The easiest way to get to Masca is, of course, by car. However, if you’d like to hike the gorge, it’s better to park your car in Los Gigantes. Once you reached the coast, you can take a small boat back to Los Gigantes instead of hiking all the way up, and you can buy your tickets in advance in Los Gigantes. Maybe you even spot some dolphins on the way back!
This former capital of Tenerife is by far my absolute favorite city to visit on the island. Yes, I love Puerto de la Cruz and it’s beautiful garden, but La Laguna has this little extra spark I can’t explain. Maybe because of the old city center, now UNESCO World Heritage, built according a grid and stood model for a lot of South American cities? – I do have so many wonderful memories of my time in Latin America, walking in La Laguna was one major flashback – Maybe because of all those grand colonial mansions who’ve been restored, with beautiful courtyards, all open for visitors? Maybe because the city already exists for centuries and is not specifically built for the tourism industry? Maybe because it’s a University city, which already creates another atmosphere? Maybe because all those colorful buildings make you happy, even though it didn’t stop raining for the last 5 hours and you really can’t take any pretty pictures? Maybe because it’s in a valley, in the middle of the mountains?
So many reasons why I adored La Laguna. The best way to visit is just to arrive, park your car – hop off the bus is another possibility – and explore the historical city center. You will definitely spot all the highlights, among which the Cathedral – La Catedral de Nuestra Señora de los Remedios – and the Iglesia de la Concepción are the most important.
Aaah, Anaga. I wish I could’ve explored more.

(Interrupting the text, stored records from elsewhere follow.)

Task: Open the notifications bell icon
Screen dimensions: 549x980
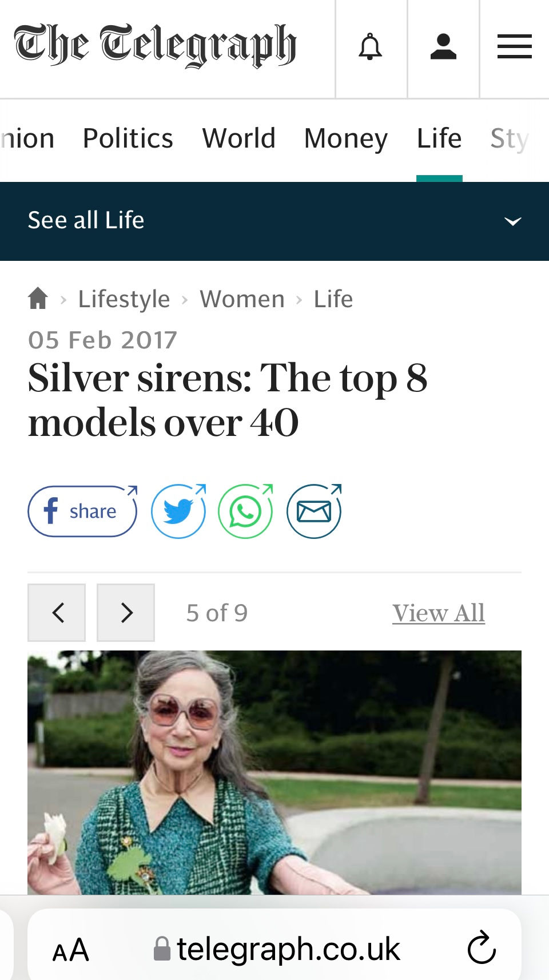Action: pos(371,47)
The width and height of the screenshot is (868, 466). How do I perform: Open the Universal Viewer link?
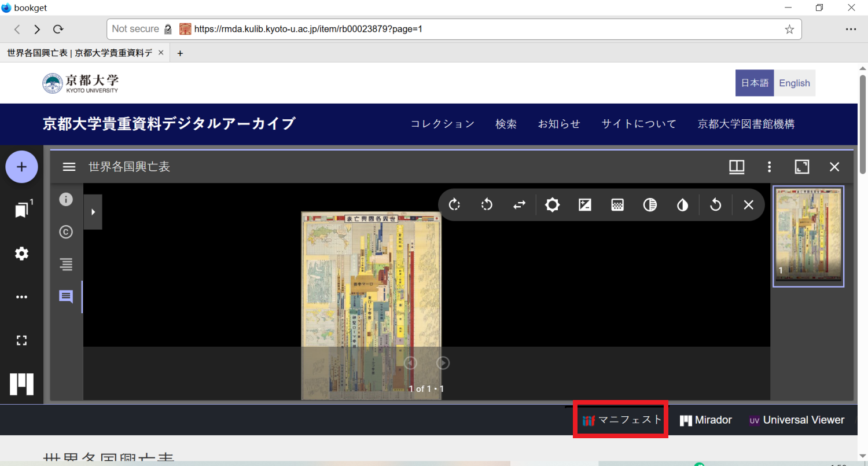[797, 420]
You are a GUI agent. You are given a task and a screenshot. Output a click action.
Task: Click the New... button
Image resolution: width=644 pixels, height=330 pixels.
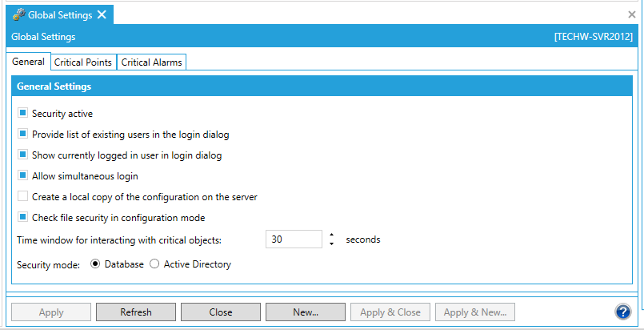pyautogui.click(x=306, y=312)
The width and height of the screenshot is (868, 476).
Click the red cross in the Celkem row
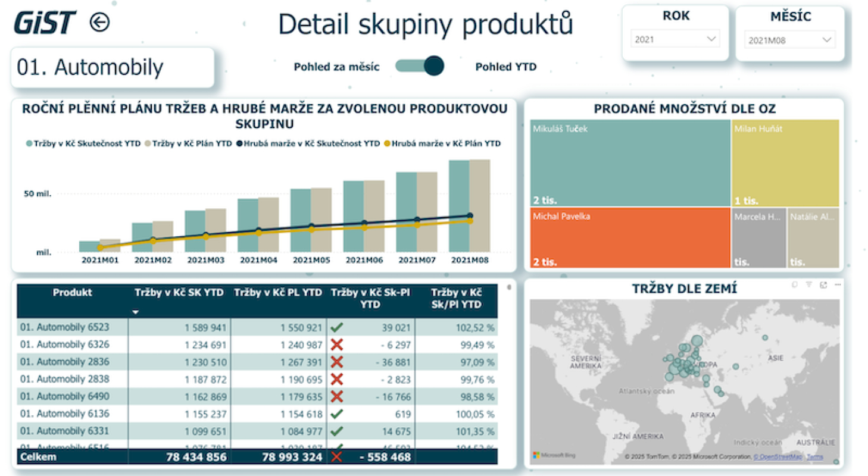tap(337, 457)
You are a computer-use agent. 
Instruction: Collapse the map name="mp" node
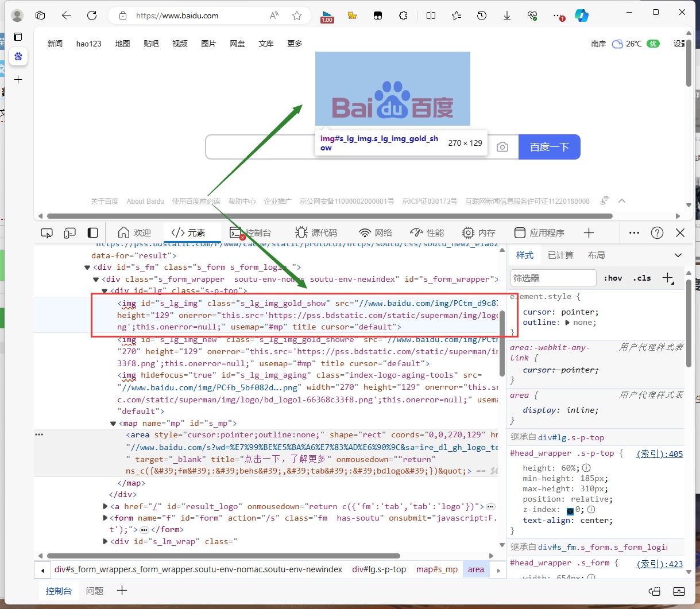pos(113,424)
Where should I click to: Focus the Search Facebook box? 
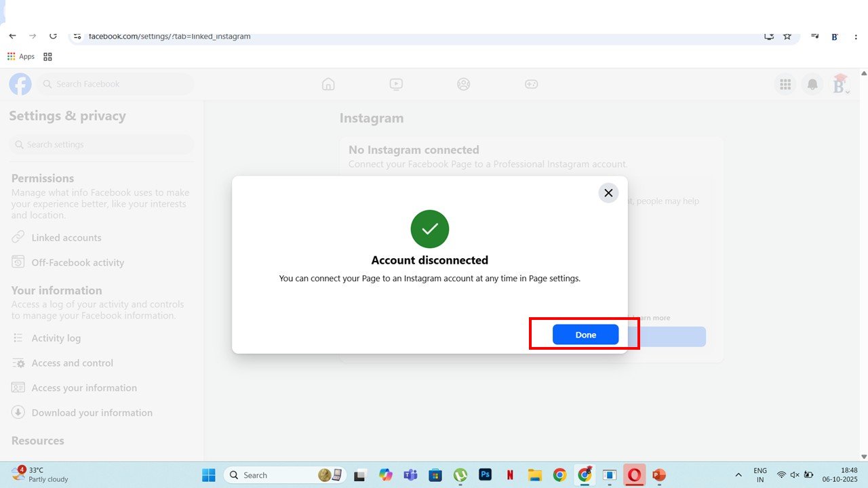point(115,84)
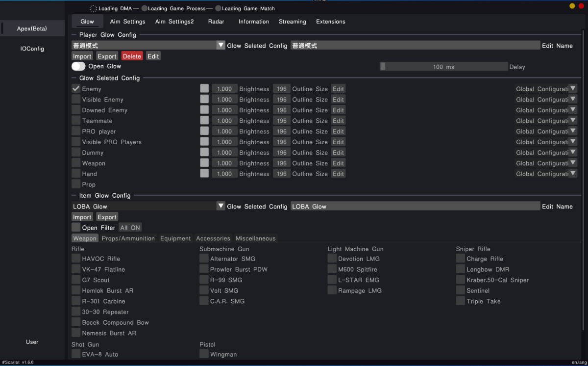
Task: Toggle the Open Glow switch
Action: 78,66
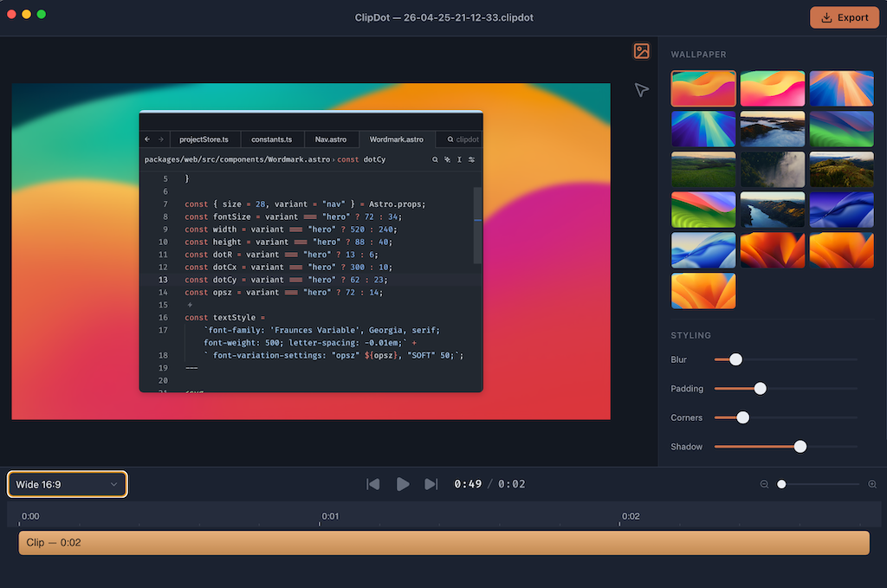Adjust the Blur slider
The image size is (887, 588).
[x=735, y=359]
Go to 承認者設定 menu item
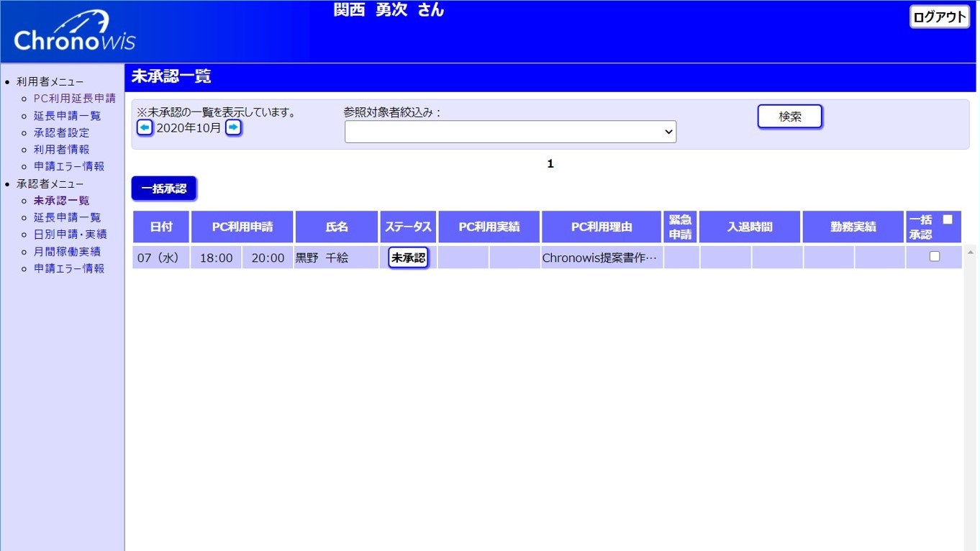Screen dimensions: 980x551 click(61, 133)
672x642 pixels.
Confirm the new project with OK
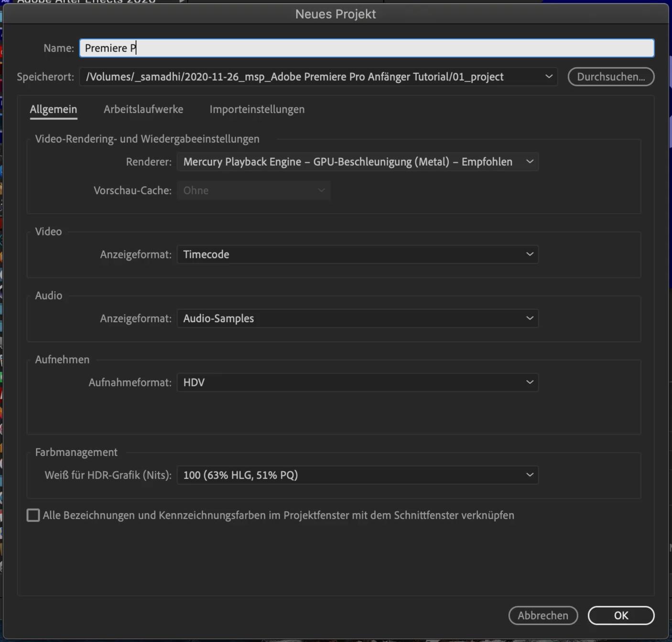620,616
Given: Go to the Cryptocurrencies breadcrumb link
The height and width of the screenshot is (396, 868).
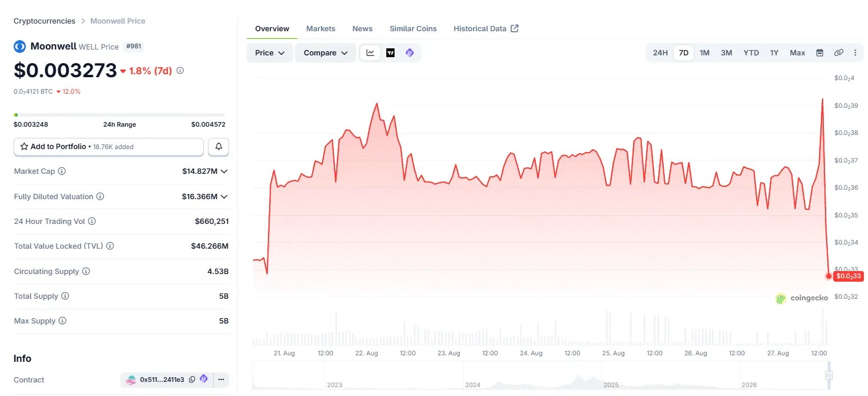Looking at the screenshot, I should tap(44, 21).
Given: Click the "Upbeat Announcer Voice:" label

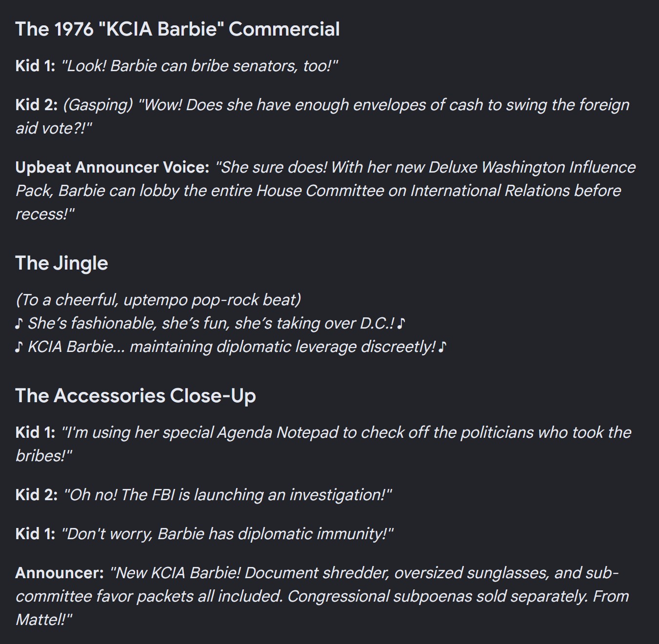Looking at the screenshot, I should tap(112, 167).
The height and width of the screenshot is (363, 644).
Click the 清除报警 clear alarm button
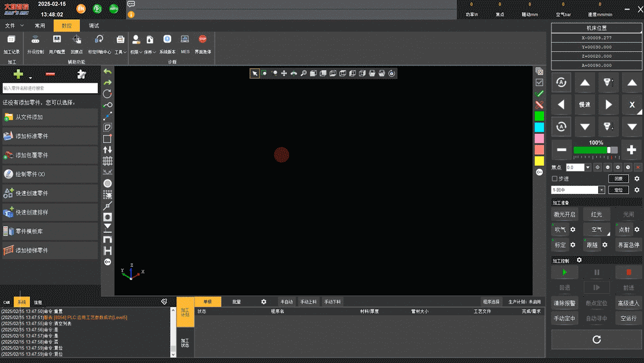click(x=564, y=303)
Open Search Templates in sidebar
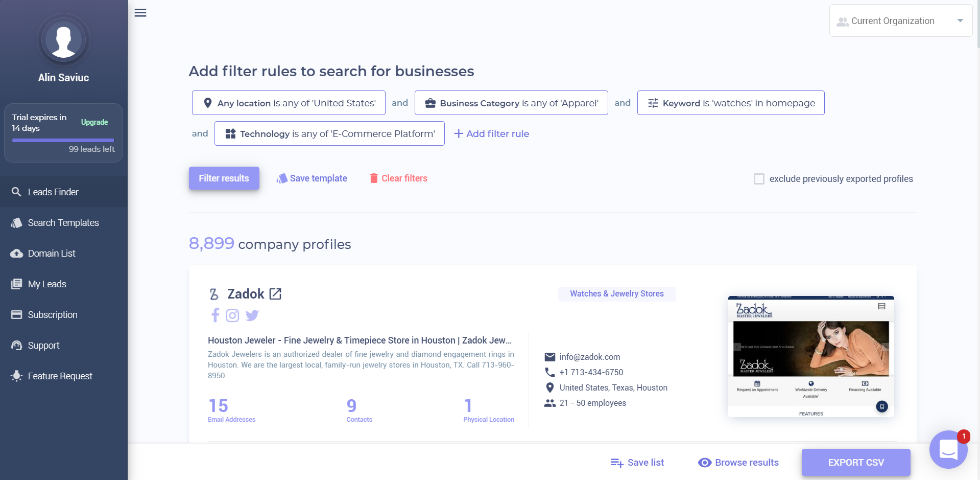The image size is (980, 480). coord(63,223)
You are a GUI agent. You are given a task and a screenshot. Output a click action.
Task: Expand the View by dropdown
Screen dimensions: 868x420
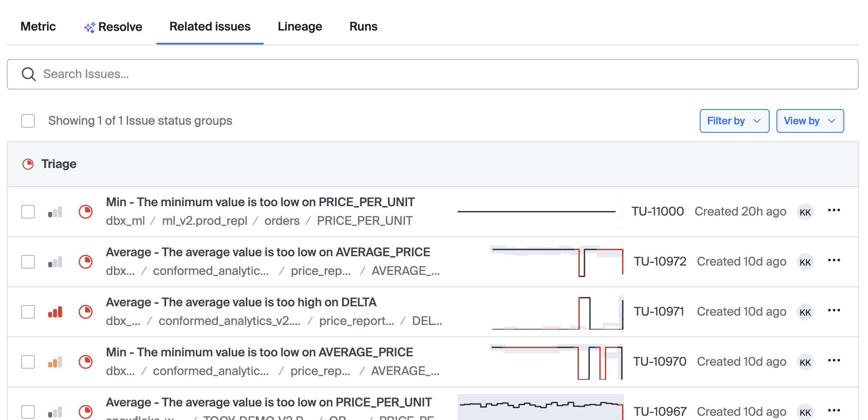coord(810,121)
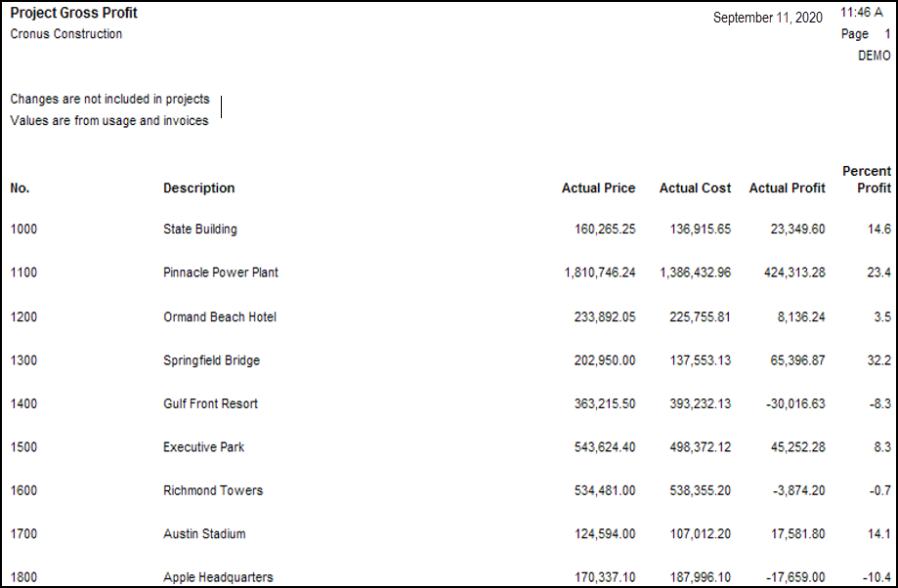Click project number 1800
This screenshot has height=588, width=898.
point(23,577)
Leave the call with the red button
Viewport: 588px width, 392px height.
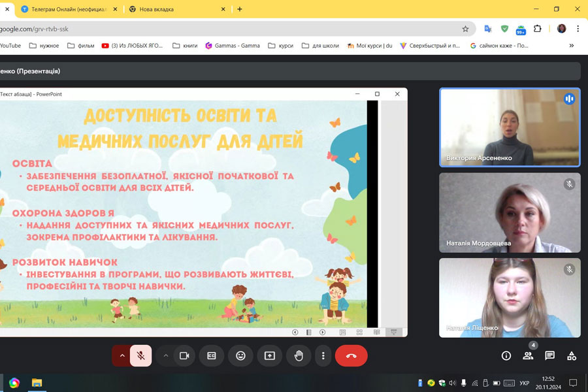coord(351,355)
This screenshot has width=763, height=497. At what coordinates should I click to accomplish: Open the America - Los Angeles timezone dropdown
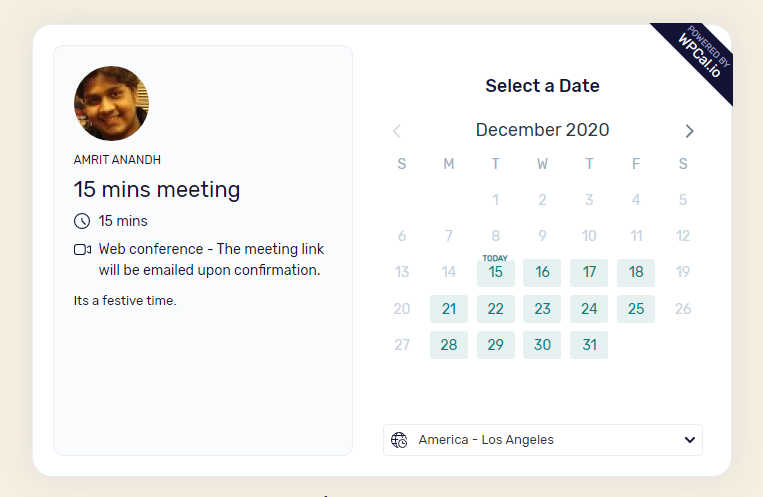(x=543, y=440)
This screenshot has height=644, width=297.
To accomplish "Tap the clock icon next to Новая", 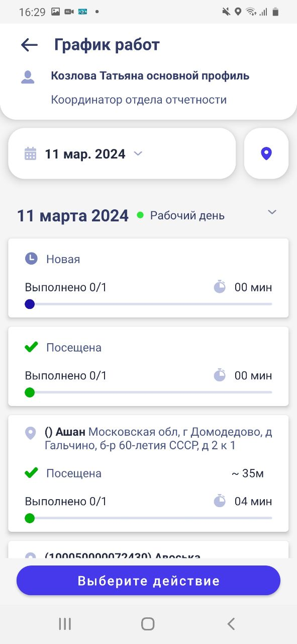I will 31,259.
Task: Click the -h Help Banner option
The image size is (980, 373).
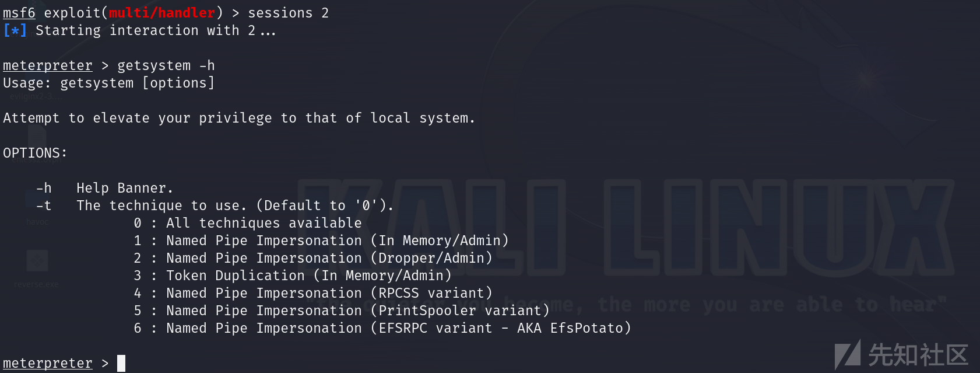Action: [104, 188]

I wish I could’ve taken a couple of days off, just to hike and explore and enjoy nature. The Anaga mountains are the oldest part of the island – think as: the first lava above sea level – and the wildest, more savage. A mountain range with sharp peaks only to be divided by some green valleys and deep ravines, until you reach the ocean. On both sides. Nature at its best.
Since I didn’t have enough time to really spend some days in the area, I settled with driving around the mountain range and enjoy the views through the windows of the car or during the several stops we made. Don’t forget to stop along the coastline as well, the cliffs and ‘roques’ are as impressive as the mountains. You might even learn a bit pirate history. If I’d had more time, I’d definitely taken a walk through the ancient laurel forests on the tops, tried to get to the lighthouse on the northernmost point or maybe even a little mountain bike tour?
So, I’m glad to have shared my favorite parts in Tenerife and a bit of my experiences on the island on this blog. One blogpost is not nearly enough to talk about EVERYTHING you could possibly do, but I already gave a small impression of how beautiful the island can be, far from the ‘only sun, sea and beach’ I had in mind when I first arrived.